The profundity of the observation is this: In the minds of many of us, ‘soft skills’ engender the collection of skills and traits that epitomize success in leadership, relationships and communication. However, if you were to observe a sample of people having success in ‘social networking’ you may be surprised at the level of soft skills they exhibit vs what they advocate. Just sayin’. Okay, this is an admittedly subjective observation, and it should be added that an individual’s own assessment of their exhibition of ‘soft skills’ is probably over-estimated in comparison with an objective assessment of such skills.

Here are some excerpts from a conversation I had with Brandon on the subject a few weeks ago:

Brandon: “I think that there are a lot of terms that get thrown around, and unfortunately they become punch list items instead best practices. For instance, many ppl think by being active on social media, that they are good at networking or building communities – not always the case.”

Mark: “Terms such as ‘soft skills’ you mean?”

Brandon: “Yea, soft skills, networking, etc. We all know what they mean, but our actions speak differently.” I think that the rate at which we consume knowledge outpaces our ability perfect the practice.”

Mark: “For example, I do not consider my self a great networker.

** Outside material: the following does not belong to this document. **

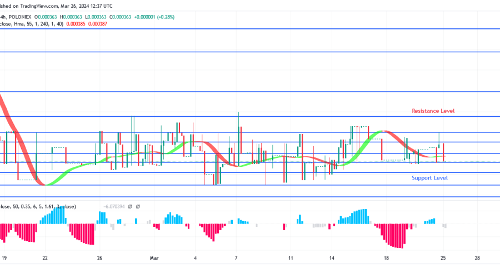Viewport: 500px width, 278px height.
Task: Click the 22 date on the time axis
Action: tap(45, 259)
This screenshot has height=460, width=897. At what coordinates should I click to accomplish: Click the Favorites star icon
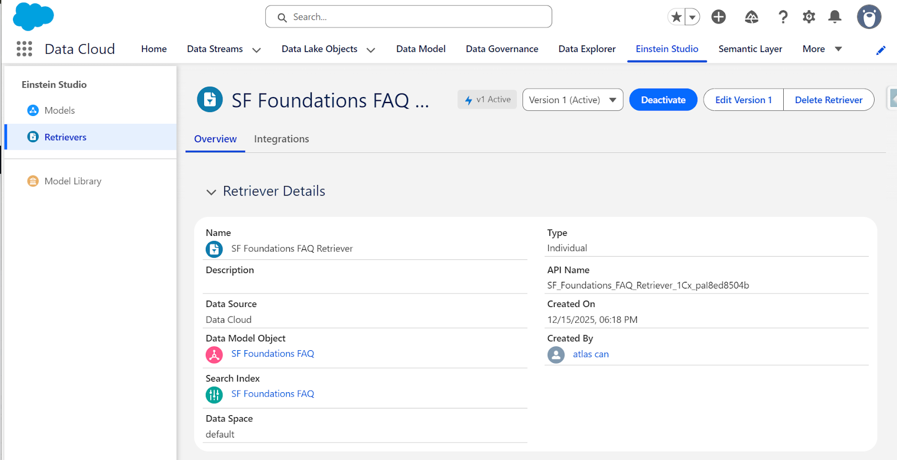click(x=677, y=17)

And I do consider myself strong on EQ (Emotional Quotient.) And you know, that principle (that consumption rate outpaces competency) pre-dates social media.”

Brandon: “Totally. But I think social media made it even more difficult to keep up. I love the term EQ btw. Just stumbled across it when you mentioned a chat on soft skills about a week ago.”

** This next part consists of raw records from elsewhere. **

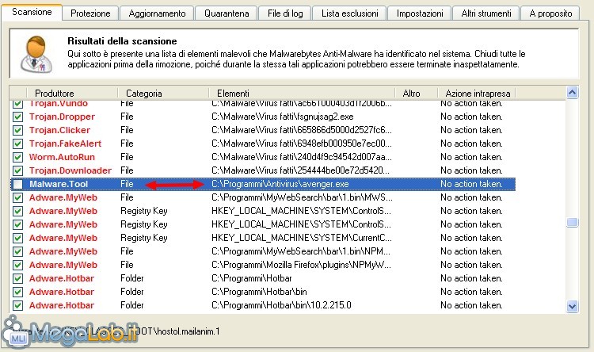594x352 pixels.
Task: Switch to the Quarantena tab
Action: 228,13
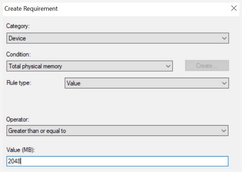
Task: Click the chevron arrow of Category combo box
Action: [224, 38]
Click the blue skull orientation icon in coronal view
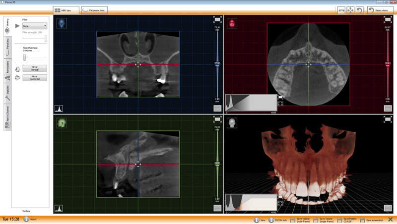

Mark: “I think folks are so enamored with checking boxes on skills that they neglect to develop them fully.”

Brandon: “Yes! Exactly my point. Doing it becomes more important than doing it *well*”

Mark: “What effect do you think that has on us professionally?”

Brandon: I think it leads it hurts both publishers and consumers. The consumer has to dig through a ton of fluff to find what they’re looking for and publishers are creating 5 pieces of mediocre content for every decent piece of content. So both are spinning their wheels. Also in in other areas, like social. On FB, many brands try to post as much as possible, hoping that one post catches a few likes.”

Mark: “Right. It either adds to the social media ‘white noise’ or (worse?) adds to the social media echo chamber. We also mistake activity for productivity. Just because someone is appearing active does not make them productive. Know what I mean? Social, like you’ve said, is a perfect example.”

Let’s discuss the mixture of skills that are encompassed in social networking and the effect to which individual strengths in each make us more or less successful in our social networking endeavors.

Q1) We associate communication and relationship building more on the ‘soft’ side of professional skills. How important are such skills in a social network?

Q2) Consider ‘influencers’ in social networks. On what side of the ‘soft’ vs ‘hard’ skill-set line would you place them? Why?

Q3) How do you think ‘soft skills’ are indicative of an ‘introvert’ or ‘extrovert’ personality type? Do these personality types network equally effectively?

Q4) How would you describe/assess doing social networking ‘well’ as an individual or as a biz/brand?

Q5) We see ‘social selling’ tossed around quite a bit. Is this a new paradigm for sales in social networking, or just a ‘wolf in sheep’s clothing’ ploy?

Q6) Do you have any experience with social networking being taught in an academic environment? What kind of skills are the focus there?